• _PROVIDED TEXT_
- - -
Divine Rivals by Rebecca Ross

After centuries of sleep, the gods are warring again. But eighteen-year-old Iris Winnow just wants to hold her family together. Her mother is suffering from addiction and her brother is missing from the front lines. Her best bet is to win the columnist promotion at the Oath Gazette.

To combat her worries, Iris writes letters to her brother and slips them beneath her wardrobe door, where they vanish—into the hands of Roman Kitt, her cold and handsome rival at the paper. When he anonymously writes Iris back, the two of them forge a connection that will follow Iris all the way to the front lines of battle: for her brother, the fate of mankind, and love.

TW: Alcoholism, war violence, death of a family member

Divine Rivals is what I would call a light fantasy. It is very similar to our own world circa the early 20th century and the onset of World War One, but the addition of divine and magical elements lends an intriguing extra layer to the setting. The once slumbering, but now awake, mythical gods have plunged ordinary people into a war tearing their country apart. All of this is revealed slowly, so readers learn new information with the characters. The world-building is vague on purpose to service one of the plot points, and it builds up at the end of the book. I would expect even more world-building from the second book in the duology.
- - -
• _DATA LISTING_
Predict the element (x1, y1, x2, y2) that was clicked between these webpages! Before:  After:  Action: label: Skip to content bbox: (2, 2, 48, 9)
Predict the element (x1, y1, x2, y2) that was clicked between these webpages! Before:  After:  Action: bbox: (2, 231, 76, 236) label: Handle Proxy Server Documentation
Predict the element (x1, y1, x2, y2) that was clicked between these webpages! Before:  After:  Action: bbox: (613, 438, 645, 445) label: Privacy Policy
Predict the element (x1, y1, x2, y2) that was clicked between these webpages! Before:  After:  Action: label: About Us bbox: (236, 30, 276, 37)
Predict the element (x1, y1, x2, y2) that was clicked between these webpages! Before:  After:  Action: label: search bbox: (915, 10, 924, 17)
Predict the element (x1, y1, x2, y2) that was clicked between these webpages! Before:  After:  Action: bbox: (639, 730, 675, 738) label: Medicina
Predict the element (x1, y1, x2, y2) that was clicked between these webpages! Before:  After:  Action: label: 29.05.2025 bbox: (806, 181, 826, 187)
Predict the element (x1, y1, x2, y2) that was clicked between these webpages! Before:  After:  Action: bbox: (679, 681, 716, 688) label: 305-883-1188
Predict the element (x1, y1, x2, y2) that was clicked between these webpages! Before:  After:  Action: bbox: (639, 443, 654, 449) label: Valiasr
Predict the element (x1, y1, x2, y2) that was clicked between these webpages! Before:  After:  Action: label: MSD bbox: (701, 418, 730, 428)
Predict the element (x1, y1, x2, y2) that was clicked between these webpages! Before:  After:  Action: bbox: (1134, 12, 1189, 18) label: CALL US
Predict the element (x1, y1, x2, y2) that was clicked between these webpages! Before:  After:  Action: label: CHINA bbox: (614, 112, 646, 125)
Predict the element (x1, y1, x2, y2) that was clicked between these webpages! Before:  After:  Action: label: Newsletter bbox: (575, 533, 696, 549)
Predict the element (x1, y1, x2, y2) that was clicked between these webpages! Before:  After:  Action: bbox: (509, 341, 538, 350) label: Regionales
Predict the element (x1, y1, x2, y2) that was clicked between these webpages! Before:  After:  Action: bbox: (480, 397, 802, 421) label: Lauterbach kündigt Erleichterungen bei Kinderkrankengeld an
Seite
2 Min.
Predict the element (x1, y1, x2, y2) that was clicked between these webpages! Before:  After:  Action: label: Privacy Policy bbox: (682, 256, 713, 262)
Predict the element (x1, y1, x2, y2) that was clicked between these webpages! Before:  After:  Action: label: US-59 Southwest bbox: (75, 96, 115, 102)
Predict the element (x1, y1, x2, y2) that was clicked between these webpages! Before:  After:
- - -
• _EXERCISE DESCRIPTION_
Reproduce the Divine Rivals review word for word, everything from "Divine Rivals by" down to "the Oath Gazette.". Work only from the Divine Rivals review and ignore the entries.

• _RESPONSE BOX_
Divine Rivals by Rebecca Ross

After centuries of sleep, the gods are warring again. But eighteen-year-old Iris Winnow just wants to hold her family together. Her mother is suffering from addiction and her brother is missing from the front lines. Her best bet is to win the columnist promotion at the Oath Gazette.